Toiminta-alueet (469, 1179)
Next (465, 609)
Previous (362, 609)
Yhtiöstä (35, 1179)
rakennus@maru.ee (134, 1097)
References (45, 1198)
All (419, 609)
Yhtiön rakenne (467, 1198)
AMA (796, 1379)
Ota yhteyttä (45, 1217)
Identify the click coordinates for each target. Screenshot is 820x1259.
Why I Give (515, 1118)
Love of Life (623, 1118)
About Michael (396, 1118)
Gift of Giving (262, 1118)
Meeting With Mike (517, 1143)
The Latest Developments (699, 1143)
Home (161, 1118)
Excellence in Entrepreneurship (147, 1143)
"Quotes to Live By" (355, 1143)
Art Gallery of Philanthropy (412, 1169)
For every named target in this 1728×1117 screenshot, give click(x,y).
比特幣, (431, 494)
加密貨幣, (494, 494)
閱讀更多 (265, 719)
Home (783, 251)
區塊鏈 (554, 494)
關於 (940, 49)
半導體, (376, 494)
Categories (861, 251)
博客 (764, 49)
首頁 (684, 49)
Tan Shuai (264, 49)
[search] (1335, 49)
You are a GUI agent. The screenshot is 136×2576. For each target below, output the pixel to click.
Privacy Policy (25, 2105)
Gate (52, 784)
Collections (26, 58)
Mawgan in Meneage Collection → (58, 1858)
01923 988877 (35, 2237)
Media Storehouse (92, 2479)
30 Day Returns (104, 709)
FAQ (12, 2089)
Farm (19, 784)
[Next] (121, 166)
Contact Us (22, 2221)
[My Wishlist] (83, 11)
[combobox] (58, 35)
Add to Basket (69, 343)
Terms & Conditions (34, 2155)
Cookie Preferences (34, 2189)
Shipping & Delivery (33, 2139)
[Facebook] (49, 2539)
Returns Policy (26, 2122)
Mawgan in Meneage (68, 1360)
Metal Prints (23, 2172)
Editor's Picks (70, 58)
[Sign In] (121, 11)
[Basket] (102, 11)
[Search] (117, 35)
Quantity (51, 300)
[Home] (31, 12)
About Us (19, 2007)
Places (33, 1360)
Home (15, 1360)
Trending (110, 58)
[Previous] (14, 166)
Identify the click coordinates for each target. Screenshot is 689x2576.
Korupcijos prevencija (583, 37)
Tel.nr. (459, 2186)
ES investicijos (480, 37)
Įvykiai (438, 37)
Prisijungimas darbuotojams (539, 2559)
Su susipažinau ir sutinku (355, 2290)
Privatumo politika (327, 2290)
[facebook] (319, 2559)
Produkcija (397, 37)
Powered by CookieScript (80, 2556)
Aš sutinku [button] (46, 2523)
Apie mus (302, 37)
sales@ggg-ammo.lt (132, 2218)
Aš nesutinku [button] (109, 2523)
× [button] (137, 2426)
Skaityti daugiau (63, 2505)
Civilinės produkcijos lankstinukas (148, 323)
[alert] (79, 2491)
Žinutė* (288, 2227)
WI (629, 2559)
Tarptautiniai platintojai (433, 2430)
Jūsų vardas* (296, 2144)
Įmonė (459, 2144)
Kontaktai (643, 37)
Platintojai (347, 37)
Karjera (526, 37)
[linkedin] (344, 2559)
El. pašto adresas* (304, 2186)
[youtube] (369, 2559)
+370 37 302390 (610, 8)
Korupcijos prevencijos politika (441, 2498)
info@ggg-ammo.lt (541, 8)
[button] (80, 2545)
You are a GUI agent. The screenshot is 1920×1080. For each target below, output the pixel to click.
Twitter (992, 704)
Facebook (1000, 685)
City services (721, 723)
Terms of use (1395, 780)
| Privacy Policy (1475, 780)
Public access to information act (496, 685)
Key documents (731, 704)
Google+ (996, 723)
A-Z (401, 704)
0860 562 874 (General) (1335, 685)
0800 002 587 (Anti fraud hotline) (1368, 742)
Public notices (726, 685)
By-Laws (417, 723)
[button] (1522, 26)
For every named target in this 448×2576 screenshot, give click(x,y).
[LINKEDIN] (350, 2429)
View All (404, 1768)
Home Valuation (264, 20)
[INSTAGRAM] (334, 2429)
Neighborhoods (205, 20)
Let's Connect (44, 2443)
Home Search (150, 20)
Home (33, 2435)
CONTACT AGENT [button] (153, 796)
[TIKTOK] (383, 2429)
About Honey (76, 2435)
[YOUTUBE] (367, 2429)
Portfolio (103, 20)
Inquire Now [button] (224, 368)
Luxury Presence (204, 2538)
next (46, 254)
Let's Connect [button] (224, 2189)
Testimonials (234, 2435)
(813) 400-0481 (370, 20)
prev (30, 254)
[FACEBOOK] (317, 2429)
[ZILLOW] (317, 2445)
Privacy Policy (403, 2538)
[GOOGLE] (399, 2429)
____
◆ EXERCISE:
The answer should be the exact lines running from the line containing "Let's Connect [button] (224, 2189)" to the last line of the entries, with nothing else.

◆ RESPONSE TO THIS EXERCISE:
Let's Connect [button] (224, 2189)
Testimonials (234, 2435)
(813) 400-0481 (370, 20)
prev (30, 254)
[FACEBOOK] (317, 2429)
[ZILLOW] (317, 2445)
Privacy Policy (403, 2538)
[GOOGLE] (399, 2429)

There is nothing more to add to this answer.